Les Etats du Sahel sont victimes du terrorisme intérieur à cause de l’inefficacité des politiques de développement, a laissé entendre Wassim Nasr, journaliste à France 24 et spécialiste des mouvements djihadistes.
Le Burkina fait-il face à un terrorisme intérieur ?
Au Burkina Faso, au Mali, au Niger…, il est facile de dire que le djihadisme est externe ou étranger. Mais quand on étudie la situation, on se rend compte que ces groupes recrutent des locaux. De nombreux djihadistes présents au Burkina Faso sont originaires de ce pays. Itou pour le Mali, le Niger… Un mouvement djihadiste, quel qu’il soit, doit forcément recruter parmi les locaux.
Ces Etats ont du mal à l’admettre parce que c’est une sorte d’aveu de faiblesse ou d’échec. La riposte militaire, à elle seule, ne suffit pas. Les réponses doivent être économiques, sociales et militaires. Il faut clairement un changement de rapports entre le citoyen et l’administration.
Qu’est-ce qui explique la vulnérabilité du Burkina Faso face au terrorisme ?
Les raisons sont multiples. La situation économique n’est pas des meilleures. L’Armée est sous-équipée. Elle n’est pas à même de sécuriser les zones frontalières. Par contre, les groupes djihadistes sont plus aguerris. Ils s’améliorent au fil des années de lutte, recrutent en nombre et attaquent violemment.
La pauvreté est un facteur important pour expliquer le développement du terrorisme. L’Etat est un peu absent dans ces zones-là. Il est souvent répressif, n’instaure pas un système démocratique et ne met pas en œuvre des politiques de développement et de protection des citoyens. Les mouvements djihadistes en profitent donc.
Un projet de loi prévoit l’enrôlement de bénévoles dans l’armée burkinabè. Est-ce une mesure salutaire ?

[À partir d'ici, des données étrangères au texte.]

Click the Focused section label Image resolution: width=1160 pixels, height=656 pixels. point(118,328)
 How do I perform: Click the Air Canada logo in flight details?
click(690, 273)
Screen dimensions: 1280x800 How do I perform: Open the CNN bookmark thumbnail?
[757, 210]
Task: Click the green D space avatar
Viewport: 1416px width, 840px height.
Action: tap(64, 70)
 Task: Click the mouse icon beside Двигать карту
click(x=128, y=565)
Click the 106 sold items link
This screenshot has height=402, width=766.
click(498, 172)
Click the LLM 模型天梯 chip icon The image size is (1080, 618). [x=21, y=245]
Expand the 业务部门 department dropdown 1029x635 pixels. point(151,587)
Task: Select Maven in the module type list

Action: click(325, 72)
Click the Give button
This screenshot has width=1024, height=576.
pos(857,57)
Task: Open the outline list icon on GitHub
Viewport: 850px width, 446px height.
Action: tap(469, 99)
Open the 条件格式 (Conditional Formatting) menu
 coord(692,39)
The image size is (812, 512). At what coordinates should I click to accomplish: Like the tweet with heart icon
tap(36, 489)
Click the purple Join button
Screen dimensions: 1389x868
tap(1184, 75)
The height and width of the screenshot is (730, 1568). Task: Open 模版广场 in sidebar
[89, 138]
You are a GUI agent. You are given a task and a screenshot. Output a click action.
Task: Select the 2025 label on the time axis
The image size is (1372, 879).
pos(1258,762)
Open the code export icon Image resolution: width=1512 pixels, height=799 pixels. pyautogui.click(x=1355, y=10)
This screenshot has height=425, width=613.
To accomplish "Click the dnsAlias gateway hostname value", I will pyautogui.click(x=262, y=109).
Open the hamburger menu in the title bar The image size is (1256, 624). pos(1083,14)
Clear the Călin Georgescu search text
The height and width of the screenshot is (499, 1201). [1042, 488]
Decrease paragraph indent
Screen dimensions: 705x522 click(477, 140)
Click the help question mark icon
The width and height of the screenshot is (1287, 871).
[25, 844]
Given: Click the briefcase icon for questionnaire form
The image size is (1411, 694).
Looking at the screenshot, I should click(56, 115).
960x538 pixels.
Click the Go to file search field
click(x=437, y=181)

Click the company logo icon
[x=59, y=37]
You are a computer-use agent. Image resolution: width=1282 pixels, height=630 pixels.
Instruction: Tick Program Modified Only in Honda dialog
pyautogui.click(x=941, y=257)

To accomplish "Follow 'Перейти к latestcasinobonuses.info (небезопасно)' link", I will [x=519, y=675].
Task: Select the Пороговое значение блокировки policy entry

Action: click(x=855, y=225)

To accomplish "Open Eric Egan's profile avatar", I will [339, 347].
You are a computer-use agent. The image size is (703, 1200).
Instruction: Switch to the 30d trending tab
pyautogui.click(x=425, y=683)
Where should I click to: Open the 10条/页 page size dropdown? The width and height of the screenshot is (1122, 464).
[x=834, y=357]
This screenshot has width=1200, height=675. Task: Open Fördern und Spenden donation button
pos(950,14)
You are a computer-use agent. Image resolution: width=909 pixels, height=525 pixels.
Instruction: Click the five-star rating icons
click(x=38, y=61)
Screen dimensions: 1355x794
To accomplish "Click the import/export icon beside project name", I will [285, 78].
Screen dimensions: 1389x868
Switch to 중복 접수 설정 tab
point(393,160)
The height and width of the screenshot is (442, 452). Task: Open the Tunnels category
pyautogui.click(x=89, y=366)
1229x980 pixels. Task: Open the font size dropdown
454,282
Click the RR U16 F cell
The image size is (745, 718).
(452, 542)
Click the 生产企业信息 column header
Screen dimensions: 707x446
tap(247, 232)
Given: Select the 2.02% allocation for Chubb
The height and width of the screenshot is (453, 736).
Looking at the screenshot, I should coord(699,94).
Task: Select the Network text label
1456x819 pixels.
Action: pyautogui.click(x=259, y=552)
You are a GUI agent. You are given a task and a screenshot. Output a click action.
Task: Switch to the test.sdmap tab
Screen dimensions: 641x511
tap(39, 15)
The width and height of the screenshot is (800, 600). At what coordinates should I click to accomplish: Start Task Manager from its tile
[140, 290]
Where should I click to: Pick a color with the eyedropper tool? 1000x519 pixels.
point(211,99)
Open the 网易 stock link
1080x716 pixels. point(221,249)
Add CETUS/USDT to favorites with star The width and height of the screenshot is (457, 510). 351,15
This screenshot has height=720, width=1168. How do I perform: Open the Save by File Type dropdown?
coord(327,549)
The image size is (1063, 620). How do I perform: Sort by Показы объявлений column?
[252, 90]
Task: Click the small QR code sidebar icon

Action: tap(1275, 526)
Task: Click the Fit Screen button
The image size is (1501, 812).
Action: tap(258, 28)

Les initiatives similaires n’ont pas été concluantes dans d’autres pays. Cette mesure peut aggraver les frictions entre l’Etat central et les populations des zones où les mouvements djihadistes opèrent.
Cela peut déboucher sur la création de milices. Ces dernières se caractérisent par l’absence de discipline et la fréquence des bavures. L’enrôlement de bénévoles peut compliquer la donne pour l’armée et les populations. En soi, l’ambition de mobiliser la population est bonne mais elle peut être contre-productive.